Но… это не Оруэлл. «Зверь торжествующий» Пьера Мак-Орлана — поразительно (а подчас подозрительно) напоминающий оруэлловскую притчу о восстании животных на сельской ферме, — написан за четверть века до нее, в 1919-м. И это — тоже притча, почти басня. Мак-Орлан облекает политическую антиутопию в одежды забавной и мрачноватой фантастической аллегории о том, как люди утратили господствующее положение в мире, уступив его домашним животным и превратившись в их рабов.

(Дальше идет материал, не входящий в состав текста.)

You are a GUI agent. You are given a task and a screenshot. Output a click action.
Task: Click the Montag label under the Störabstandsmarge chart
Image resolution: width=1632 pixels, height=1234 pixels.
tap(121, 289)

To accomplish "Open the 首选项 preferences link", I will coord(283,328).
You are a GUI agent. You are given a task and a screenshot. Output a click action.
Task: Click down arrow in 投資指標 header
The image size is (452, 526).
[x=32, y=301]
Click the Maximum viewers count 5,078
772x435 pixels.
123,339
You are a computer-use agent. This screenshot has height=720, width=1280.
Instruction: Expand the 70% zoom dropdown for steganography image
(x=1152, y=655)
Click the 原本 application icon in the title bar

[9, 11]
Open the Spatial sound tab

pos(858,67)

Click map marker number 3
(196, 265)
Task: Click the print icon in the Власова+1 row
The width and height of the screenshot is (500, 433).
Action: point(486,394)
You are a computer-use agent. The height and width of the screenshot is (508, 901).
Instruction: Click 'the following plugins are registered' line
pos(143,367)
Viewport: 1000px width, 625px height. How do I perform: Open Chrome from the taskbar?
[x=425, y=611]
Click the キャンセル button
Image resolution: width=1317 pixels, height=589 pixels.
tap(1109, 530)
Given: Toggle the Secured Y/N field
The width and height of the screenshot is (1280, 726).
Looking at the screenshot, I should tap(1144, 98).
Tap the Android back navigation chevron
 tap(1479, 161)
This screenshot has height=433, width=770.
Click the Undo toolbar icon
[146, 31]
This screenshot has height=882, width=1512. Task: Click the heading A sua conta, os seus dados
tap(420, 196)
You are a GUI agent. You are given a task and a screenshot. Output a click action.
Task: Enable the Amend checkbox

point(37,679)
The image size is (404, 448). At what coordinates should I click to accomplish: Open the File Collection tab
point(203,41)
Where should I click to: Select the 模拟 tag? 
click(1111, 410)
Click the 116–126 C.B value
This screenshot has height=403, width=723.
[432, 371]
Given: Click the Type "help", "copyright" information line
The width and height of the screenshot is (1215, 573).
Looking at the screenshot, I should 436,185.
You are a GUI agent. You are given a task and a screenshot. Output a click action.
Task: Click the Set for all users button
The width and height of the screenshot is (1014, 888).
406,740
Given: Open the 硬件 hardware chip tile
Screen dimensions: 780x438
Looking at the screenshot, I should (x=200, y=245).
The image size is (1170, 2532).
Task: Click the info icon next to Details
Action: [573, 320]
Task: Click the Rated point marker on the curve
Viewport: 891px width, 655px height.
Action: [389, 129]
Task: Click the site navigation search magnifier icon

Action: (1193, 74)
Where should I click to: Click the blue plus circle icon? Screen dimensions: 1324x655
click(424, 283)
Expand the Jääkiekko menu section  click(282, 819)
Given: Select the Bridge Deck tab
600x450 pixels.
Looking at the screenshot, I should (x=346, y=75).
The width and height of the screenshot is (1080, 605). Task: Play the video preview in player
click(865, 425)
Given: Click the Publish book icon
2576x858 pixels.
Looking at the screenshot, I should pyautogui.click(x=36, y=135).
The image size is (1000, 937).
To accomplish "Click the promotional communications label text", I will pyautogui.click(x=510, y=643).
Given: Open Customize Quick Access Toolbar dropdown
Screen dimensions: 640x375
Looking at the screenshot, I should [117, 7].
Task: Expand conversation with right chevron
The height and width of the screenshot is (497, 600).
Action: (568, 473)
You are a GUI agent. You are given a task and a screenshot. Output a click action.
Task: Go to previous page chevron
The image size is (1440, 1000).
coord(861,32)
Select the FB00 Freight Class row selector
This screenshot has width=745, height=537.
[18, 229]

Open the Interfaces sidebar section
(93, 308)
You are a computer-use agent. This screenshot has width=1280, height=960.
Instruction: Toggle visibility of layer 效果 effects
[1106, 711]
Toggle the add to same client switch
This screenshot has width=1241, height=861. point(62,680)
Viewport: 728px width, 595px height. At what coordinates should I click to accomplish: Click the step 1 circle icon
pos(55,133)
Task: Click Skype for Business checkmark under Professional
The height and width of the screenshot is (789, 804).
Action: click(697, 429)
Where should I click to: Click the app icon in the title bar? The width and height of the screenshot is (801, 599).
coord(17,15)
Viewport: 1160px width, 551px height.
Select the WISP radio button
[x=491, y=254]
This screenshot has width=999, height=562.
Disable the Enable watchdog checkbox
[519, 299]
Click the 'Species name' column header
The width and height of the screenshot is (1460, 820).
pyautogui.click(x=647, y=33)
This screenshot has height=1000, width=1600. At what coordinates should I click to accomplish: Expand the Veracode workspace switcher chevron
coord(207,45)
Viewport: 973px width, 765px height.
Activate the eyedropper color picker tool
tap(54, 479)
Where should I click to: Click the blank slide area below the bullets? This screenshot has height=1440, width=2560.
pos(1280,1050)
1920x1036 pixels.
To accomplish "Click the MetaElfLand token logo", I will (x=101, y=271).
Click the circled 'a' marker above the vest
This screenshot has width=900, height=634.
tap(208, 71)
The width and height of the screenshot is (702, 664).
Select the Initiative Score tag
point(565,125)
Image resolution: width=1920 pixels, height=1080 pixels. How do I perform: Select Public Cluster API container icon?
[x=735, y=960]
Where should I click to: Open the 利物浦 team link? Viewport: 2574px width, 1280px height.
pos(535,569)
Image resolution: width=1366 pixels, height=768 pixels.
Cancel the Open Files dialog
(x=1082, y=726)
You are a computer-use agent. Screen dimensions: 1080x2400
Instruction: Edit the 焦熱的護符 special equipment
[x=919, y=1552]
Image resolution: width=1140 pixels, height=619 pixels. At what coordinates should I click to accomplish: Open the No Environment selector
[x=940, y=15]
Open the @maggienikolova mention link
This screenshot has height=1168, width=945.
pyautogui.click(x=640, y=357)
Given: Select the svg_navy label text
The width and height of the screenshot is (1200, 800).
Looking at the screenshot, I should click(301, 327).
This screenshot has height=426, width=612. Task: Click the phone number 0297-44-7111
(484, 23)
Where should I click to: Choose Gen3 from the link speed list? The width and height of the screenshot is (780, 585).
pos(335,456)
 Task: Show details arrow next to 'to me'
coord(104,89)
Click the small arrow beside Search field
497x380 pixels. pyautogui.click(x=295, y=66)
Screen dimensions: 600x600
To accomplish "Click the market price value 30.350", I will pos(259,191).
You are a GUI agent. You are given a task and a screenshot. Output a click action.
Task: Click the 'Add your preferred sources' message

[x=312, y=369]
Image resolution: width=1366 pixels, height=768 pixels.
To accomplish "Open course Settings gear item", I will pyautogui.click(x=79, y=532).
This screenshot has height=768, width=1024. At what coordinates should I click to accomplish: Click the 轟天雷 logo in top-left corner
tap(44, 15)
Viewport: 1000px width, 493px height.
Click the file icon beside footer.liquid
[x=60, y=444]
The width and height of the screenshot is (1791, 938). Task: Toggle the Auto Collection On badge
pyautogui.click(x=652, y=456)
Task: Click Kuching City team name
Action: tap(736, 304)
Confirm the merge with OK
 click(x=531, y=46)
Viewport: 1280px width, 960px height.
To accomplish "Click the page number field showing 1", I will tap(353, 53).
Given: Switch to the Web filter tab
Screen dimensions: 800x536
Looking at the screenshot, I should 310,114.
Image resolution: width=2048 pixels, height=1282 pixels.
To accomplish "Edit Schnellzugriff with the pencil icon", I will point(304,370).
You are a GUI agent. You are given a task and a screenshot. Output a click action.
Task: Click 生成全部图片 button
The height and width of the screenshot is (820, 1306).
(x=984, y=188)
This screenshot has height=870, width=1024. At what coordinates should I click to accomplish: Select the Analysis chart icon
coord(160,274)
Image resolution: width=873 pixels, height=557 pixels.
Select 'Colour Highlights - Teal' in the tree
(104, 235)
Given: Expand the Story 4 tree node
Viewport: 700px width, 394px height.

В 1919 году Пьер Мак-Орлан (его настоящее имя Пьер Дюмарше) — ветеран Первой мировой. Он успел пожить среди богемы, и поголодать, и побродяжничать. Ему уже тридцать семь, за плечами немалый жизненный опыт. А вот как писатель он еще очень молод. До войны он вообще собирался стать художником: живя на Монмартре, кормился тем, что публиковал в журнале юмористические рисунки… пока издатель не сказал ему со всей прямотой, что рисунки-то никуда не годятся, а вот подписи под ними великолепные, и что писать у него получается лучше, чем рисовать. Так неудачливый карикатурист превратился в писателя, которому суждена будет мировая слава. «Зверь торжествующий» — это еще ранний Мак-Орлан; уже не «проба пера», но еще явные «поиски себя», своей манеры и своих тем; однако в нем уже виден и Мак-Орлан зрелый, с его неподражаемой иронией, гротескным реализмом и неуемным воображением. А самое главное — это уже в полной мере та самая «социальная фантастика», которая позднее станет визитной карточкой Мак-Орлана во всей литературе прошлого столетия. Еще немного — и появятся романы, прославившие его имя на всю Европу: «Ночная Маргарита» (1925), «Набережная туманов» (1927), «Бандера» (1931) и множество других.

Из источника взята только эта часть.